In the reply, give back exactly the lines from the one with "This screenshot has width=776, height=538." through the last line of the records, without pictures.

[Stored items from a collection]

----------------------------------------

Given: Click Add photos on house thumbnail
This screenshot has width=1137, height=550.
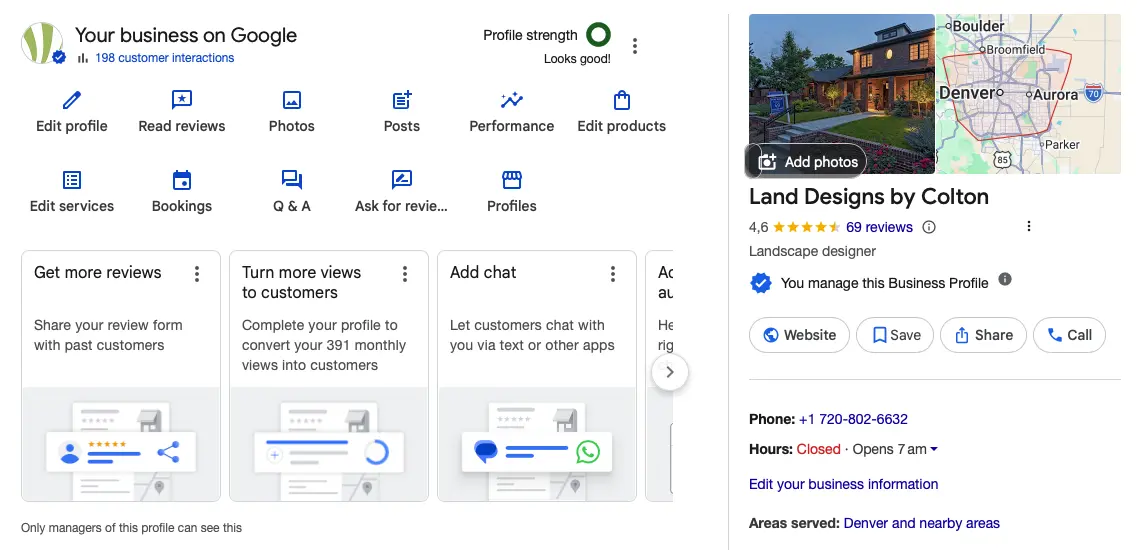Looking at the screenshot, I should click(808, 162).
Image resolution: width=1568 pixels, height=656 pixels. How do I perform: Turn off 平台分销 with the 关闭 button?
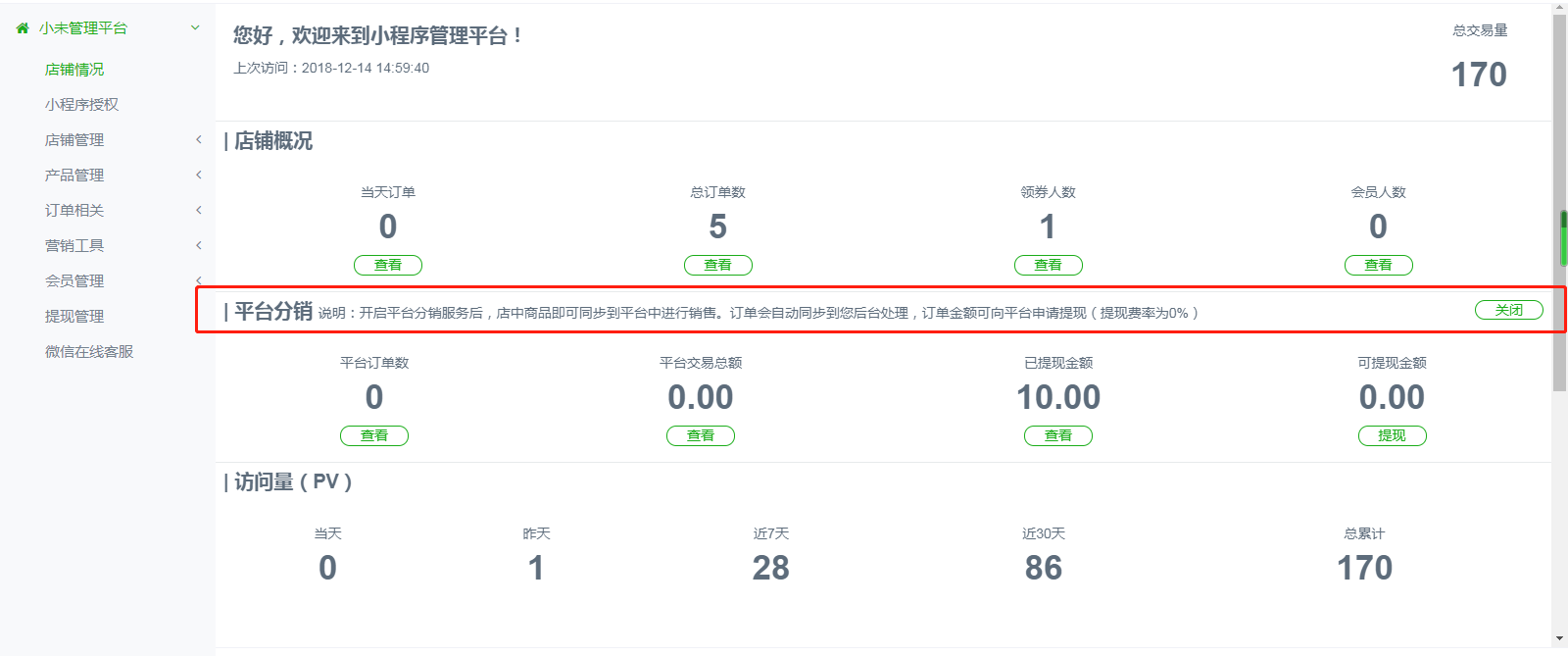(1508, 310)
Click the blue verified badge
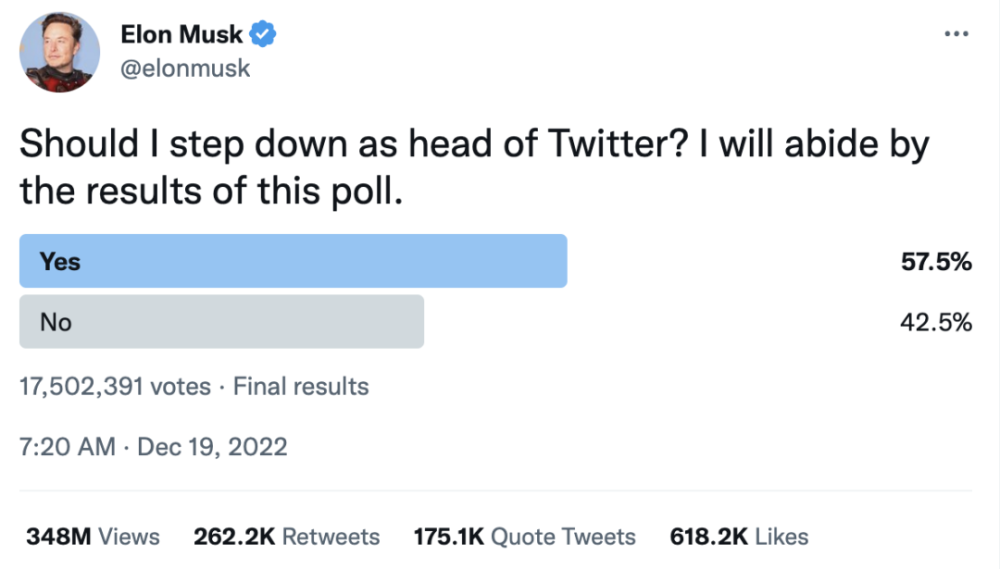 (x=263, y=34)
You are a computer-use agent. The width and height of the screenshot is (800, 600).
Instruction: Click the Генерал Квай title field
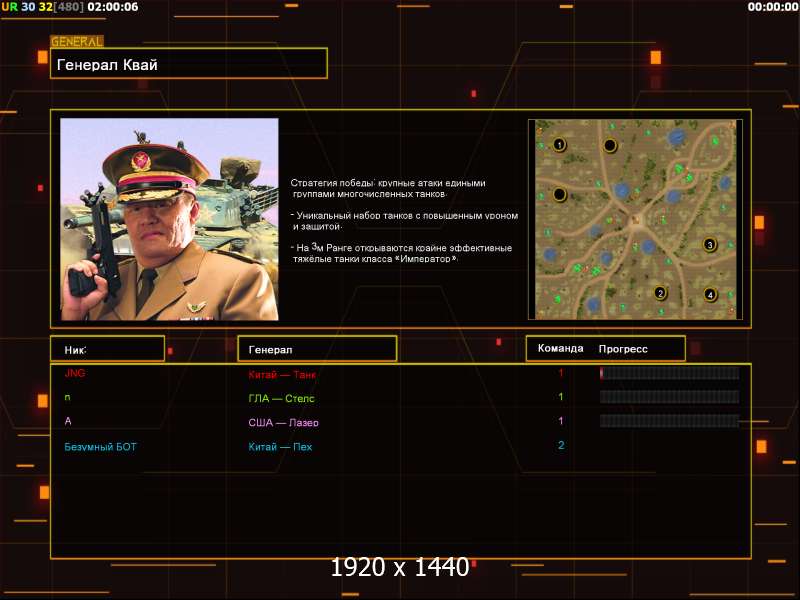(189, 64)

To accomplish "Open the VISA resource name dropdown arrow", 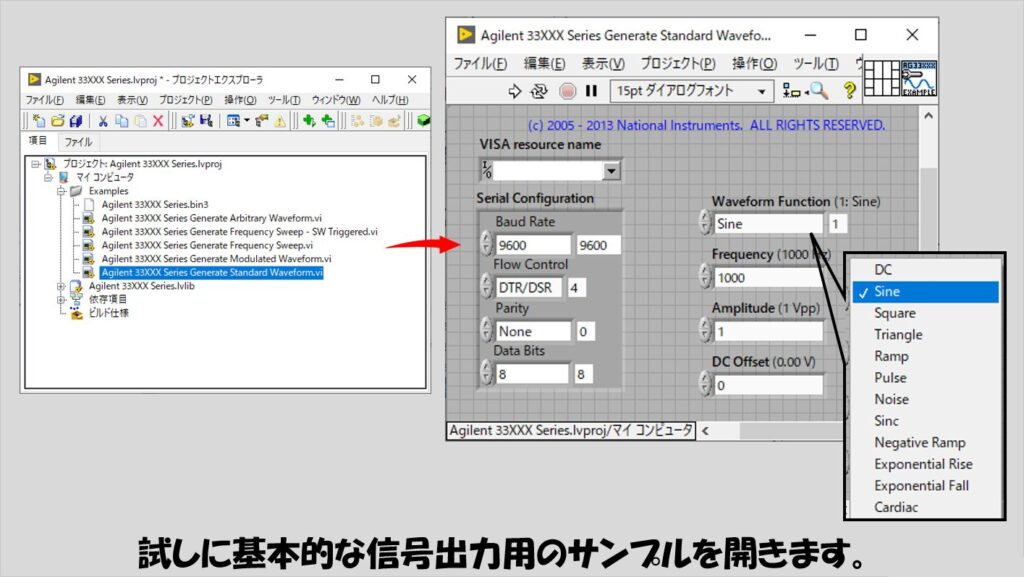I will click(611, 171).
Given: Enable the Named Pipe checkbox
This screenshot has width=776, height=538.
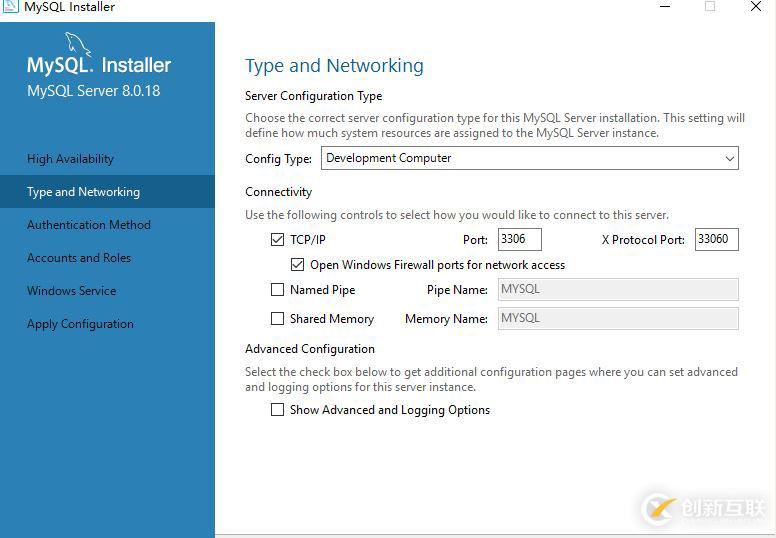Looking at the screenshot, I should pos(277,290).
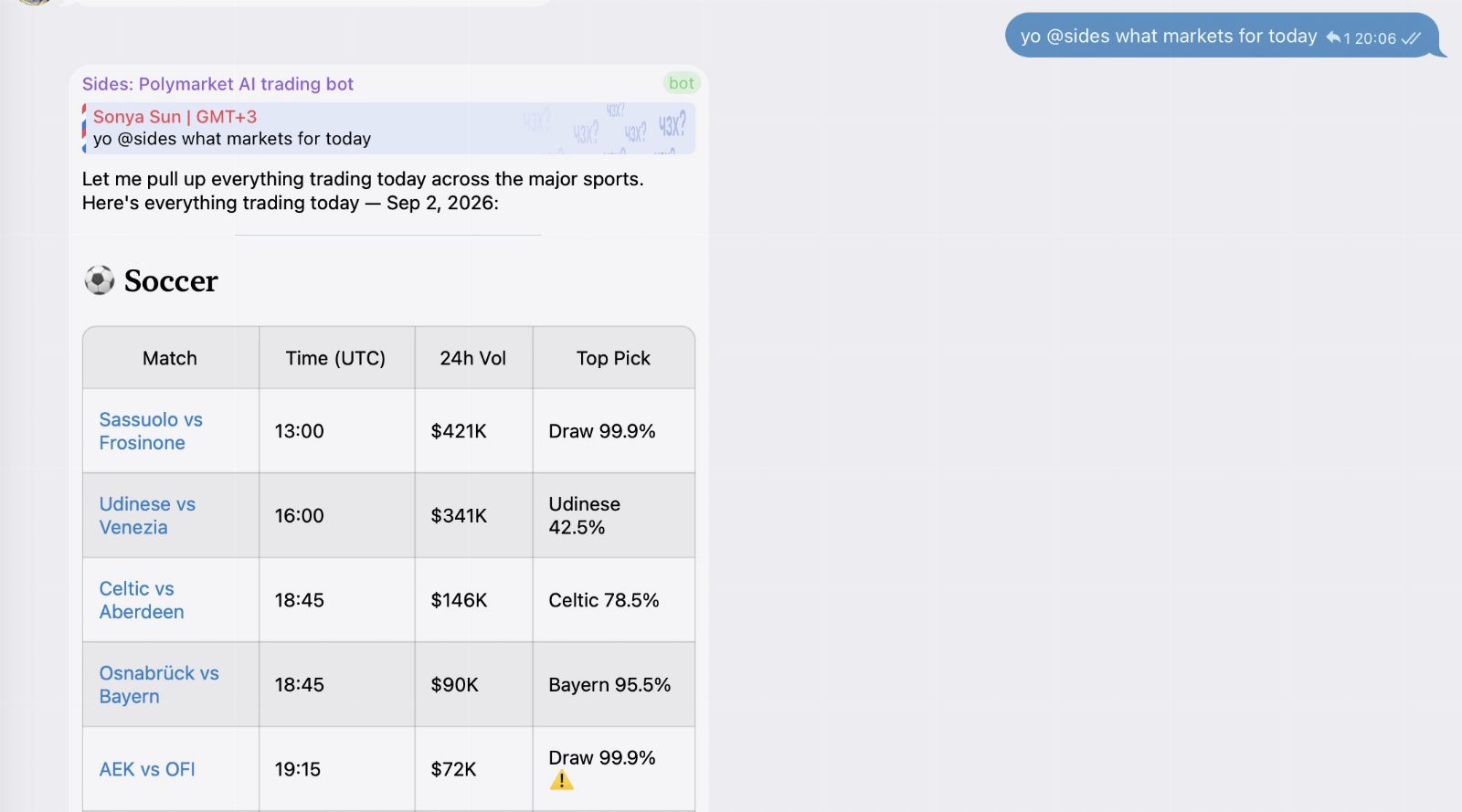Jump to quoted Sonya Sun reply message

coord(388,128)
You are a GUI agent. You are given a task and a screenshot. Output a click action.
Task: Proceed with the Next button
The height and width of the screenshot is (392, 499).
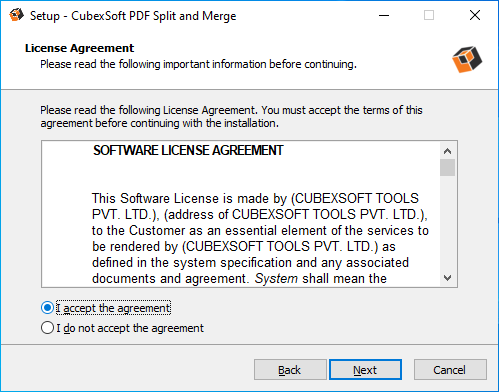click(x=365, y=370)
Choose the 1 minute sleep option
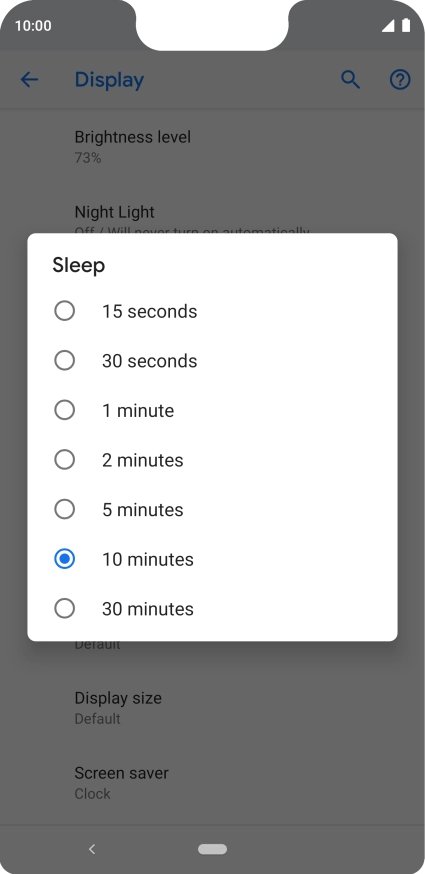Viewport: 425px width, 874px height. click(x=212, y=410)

----------------------------------------

• [Answer section]:
This screenshot has width=776, height=538.
Looking at the screenshot, I should pos(277,290).
Jump to quoted Sonya Sun reply message

coord(388,128)
You are a GUI agent. You are given a task and a screenshot. Output a click action.
Task: Proceed with the Next button
The height and width of the screenshot is (392, 499).
click(x=365, y=370)
Choose the 1 minute sleep option
Viewport: 425px width, 874px height. click(x=212, y=410)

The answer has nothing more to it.